Child-on-child sexual abuse
Child-on-child sexual abuse is a form of child sexual abuse in which a prepubescent child is sexually abused by one or more other children or adolescents, and in which no adult is directly involved. While this includes when one of the children uses physical force, threats, trickery or emotional manipulation to elicit cooperation, it also can include non-coercive situations where the initiator proposes or starts a sexual act that the victim does not understand the nature of and simply goes along with, not comprehending its implications or what the consequences might be. Child-on-child sexual abuse is differentiated from normative sexual play or anatomical curiosity and exploration (e.g. "playing doctor") because child-on-child sexual abuse is an overt and deliberate action directed at sexual stimulation, including orgasm. When sexual abuse is perpetrated by one sibling upon another, it is known as "intersibling abuse". When victims grow up, they often have distorted recall of the act, such as thinking it was consensual or that they were the initiator.
In the case of child-on-child sexual abuse, young children who have not matured sexually are incapable of knowing about specific sex acts without an external source. Consequently, children who initiate or solicit overtly sexual acts with other children most often have been sexually victimized by an adult beforehand, or by another child who was in turn abused by an adult. More than half have been victimized by two or more perpetrators. In some instances, the perpetrating child was exposed to pornography or repeatedly witnessed sexual activity of adults at a very young age, and this can also be considered a form of child sexual abuse.
In many cases, a child or adolescent may have no intent to cause any harm to another child, and he or she acts merely on a passing impulse. However, this act may still result in harm to the other child and is a form of child-on-child sexual abuse.

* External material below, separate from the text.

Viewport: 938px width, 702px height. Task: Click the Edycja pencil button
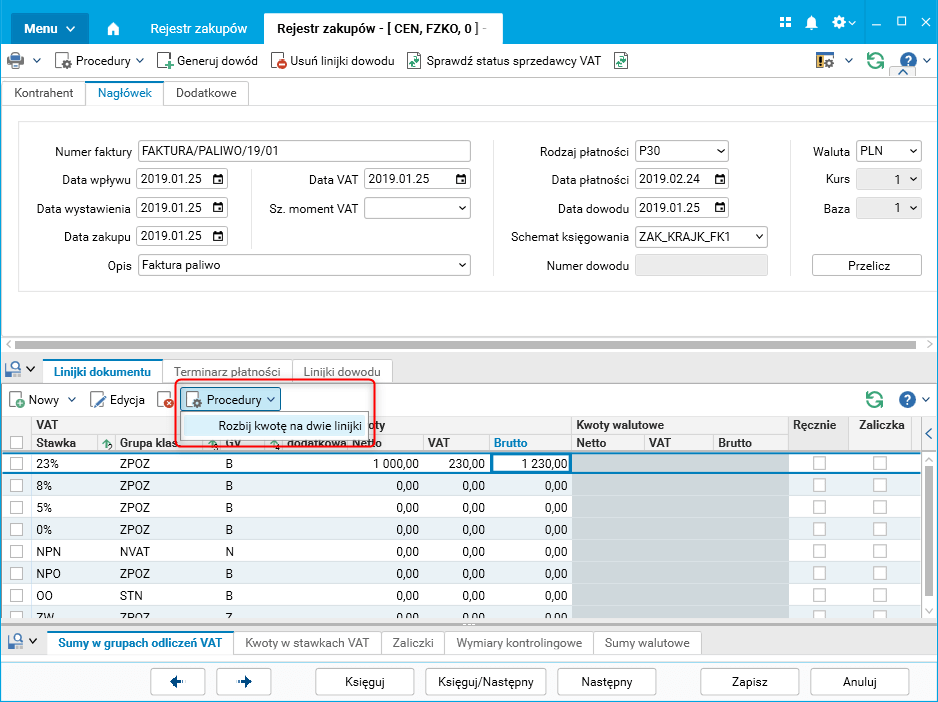[117, 400]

The incidence of child-on-child sexual abuse is not known with any certainty, similar to abuse by adults. It frequently goes unreported because it is not widely known of in the public, and often occurs outside of adults' direct supervision. Even if known by adults, it is sometimes dismissed as harmless by those who do not understand the implications. In particular, intersibling abuse is under-reported relative to the reporting rates for parent-child sexual abuse, and disclosure of the incest by the victim during childhood is rare.
Children who were sexually victimized by other minors, including inter-sibling abuse, show largely the same problems as children victimized by adults, including anxiety disorders, depression, substance abuse, suicide, eating disorders, post traumatic stress disorder, sleep disorders and difficulty trusting peers in the context of relationships. The victim often thinks that the act was normal, including thinking they were the initiator or that they went through the act voluntarily.
Major factors that affect the severity of symptoms include the use of force or coercion, the frequency of the abuse, and the invasiveness of the act. An increased risk of victimization later in life has also been reported.